New Orleans has a few small, tastefully laid outsquares, among which are Jackson, Lafayette, Douglass, Annunciation and Tivoli Circle. The City Park, near the northeast boundary, contains one hundred and fifty acres, which are tastefully laid out, but which is little frequented. Jackson Square has a historic interest, it having been the old Place d'Armes of colonial times. It was here that Ulloa landed in that ill-omened thunder storm, and here that public meetings were held and the colony's small armies gathered together. The inclosure, though small, is adorned with beautiful trees and shrubbery, and shell-strewn paths, and in the centre stands Mills' equestrian statue of General Jackson.

The city is not without other objects of historic interest. During the Indian wars barracks arose on either side of the Place d'Armes, and in 1758 other barracks were added, a part of whose ruin still stands, in the neighborhood of Barracks street. Then there is the battle field, already referred to, and many buildings belonging to a past century, some of which have distinctive historic associations. Near Jackson Square is the site of the oldest Capuchin Monastery in the United States. Sailing down the Mississippi, the voyager will reach a portion of the stream which flows almost directly south. Here is a point in the river which bears the name, to this day, of the English Turn. Up the mouth of the Mississippi sailed one day, in the seventeenth century, a proud English vessel, bent on exploration and acquisition of territory to England. Threading for a hundred miles the comparatively direct course of the stream, it had then made two abrupt right-angled turns, when, coming around a third point, in advance of it, it saw a French ship, armed and equipped, and bearing down stream under full sail.The English ship was given to understand that the Mississippi was "no thoroughfare" for boats of its nationality, and commanded to turn and retrace its course, which it reluctantly, but no less surely did. Hence the name "English Turn."

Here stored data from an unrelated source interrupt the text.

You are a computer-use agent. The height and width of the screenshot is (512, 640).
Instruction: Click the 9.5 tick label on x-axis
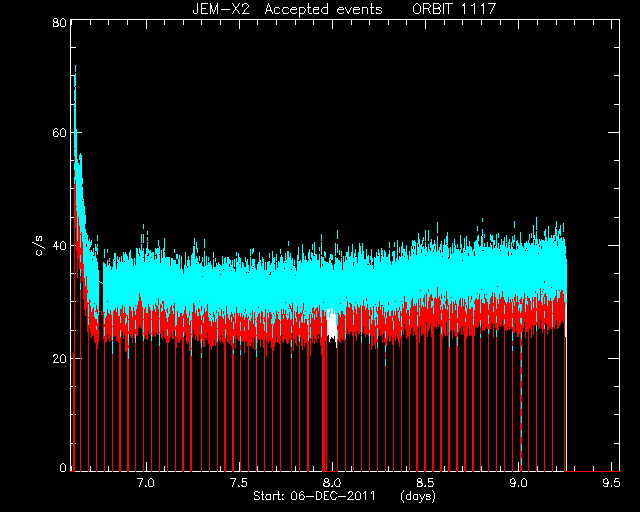coord(611,483)
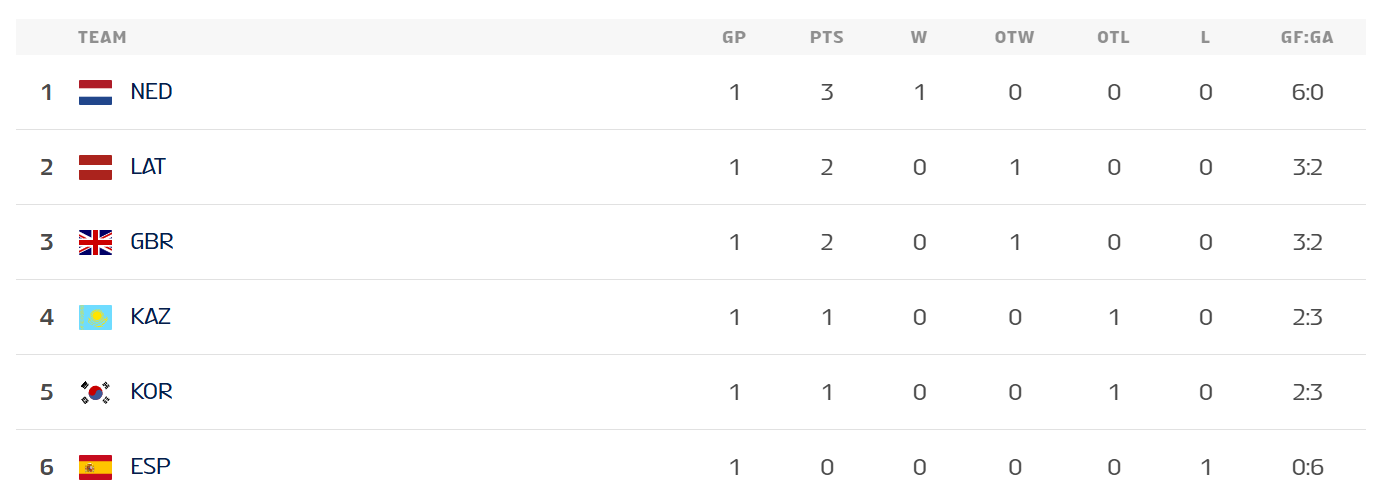Image resolution: width=1382 pixels, height=503 pixels.
Task: Click the Latvia flag icon
Action: pos(95,168)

The Cemeteries of New Orleans are most peculiar in their arrangement and modes of interment. The ground is filled with water up to within two or three feet of the surface, and the tombs are all above ground. A great majority of them are also placed one above another. Each "oven," as it is called, is just large enough to admit a coffin, and is hermetically sealed when the funeral rites are over. A marble tablet is usually placed upon the brick opening. Some of the structures are, however, costly and beautiful, being made of marble, granite or iron. There are thirty-three cemeteries in and near the city, and of these the Cypress Grove and Greenwood are best worth visiting.

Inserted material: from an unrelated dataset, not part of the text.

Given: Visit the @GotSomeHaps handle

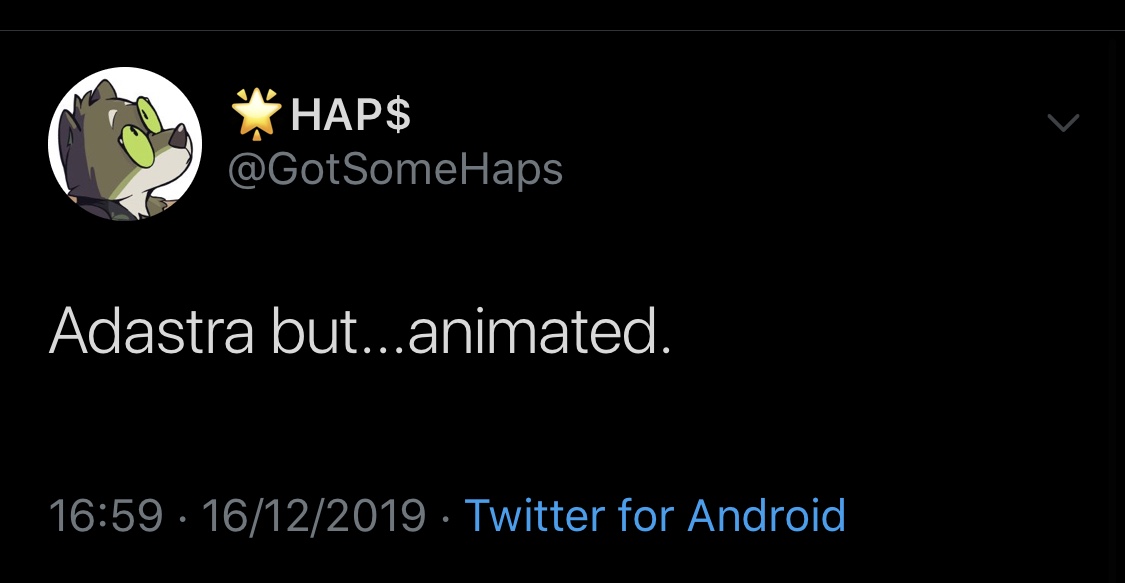Looking at the screenshot, I should [x=395, y=170].
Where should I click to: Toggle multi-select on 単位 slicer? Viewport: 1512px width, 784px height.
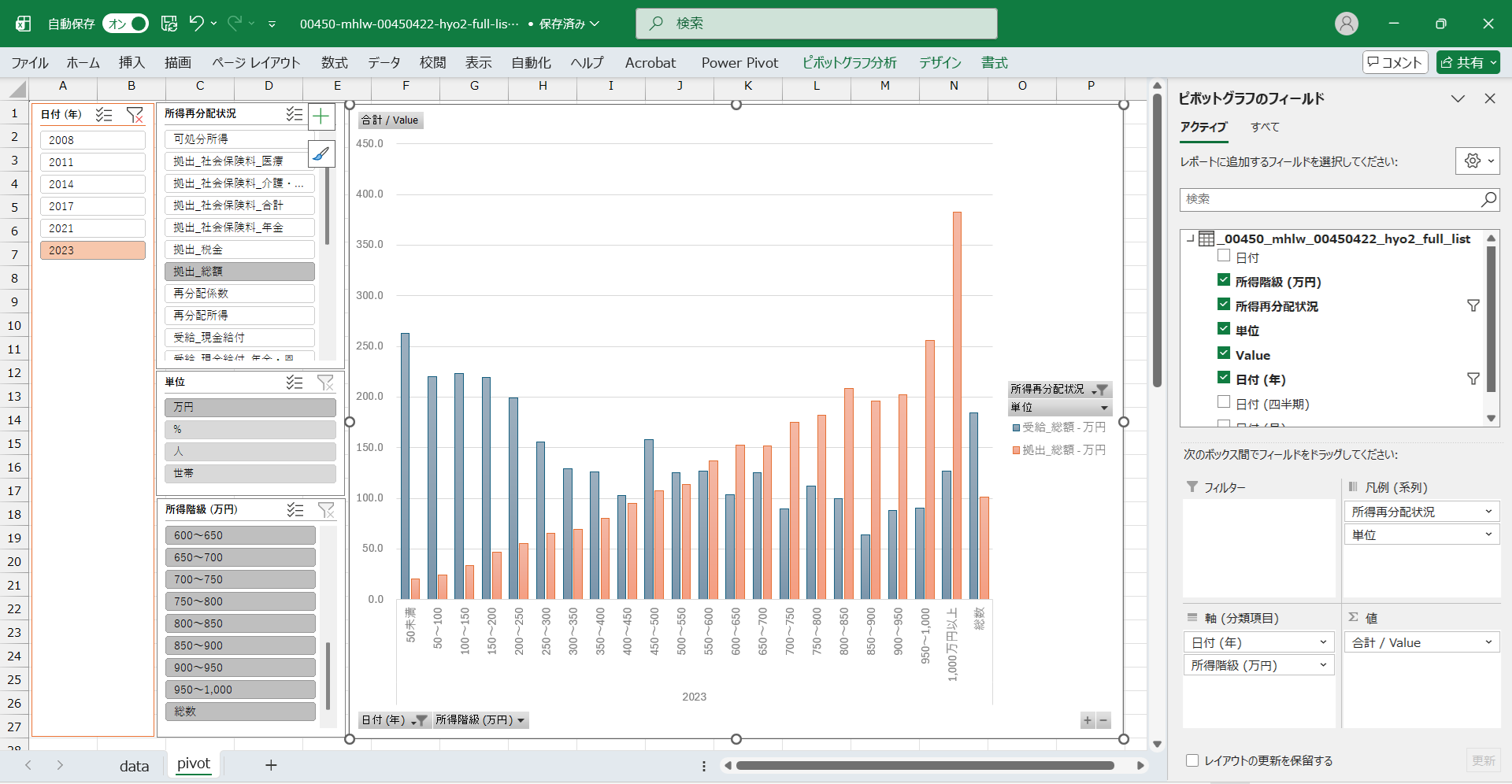tap(294, 383)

The most picturesque and characteristic feature of New Orleans is the French Market, on the Levee, near Jackson Square. The gathering begins at break of day on week-days and a little later on Sunday morning, and comprises people of every nationality represented in the city. French is the prevailing language, but it will be heard in every variety, from the pure Parisian to the childish jargon of the negroes.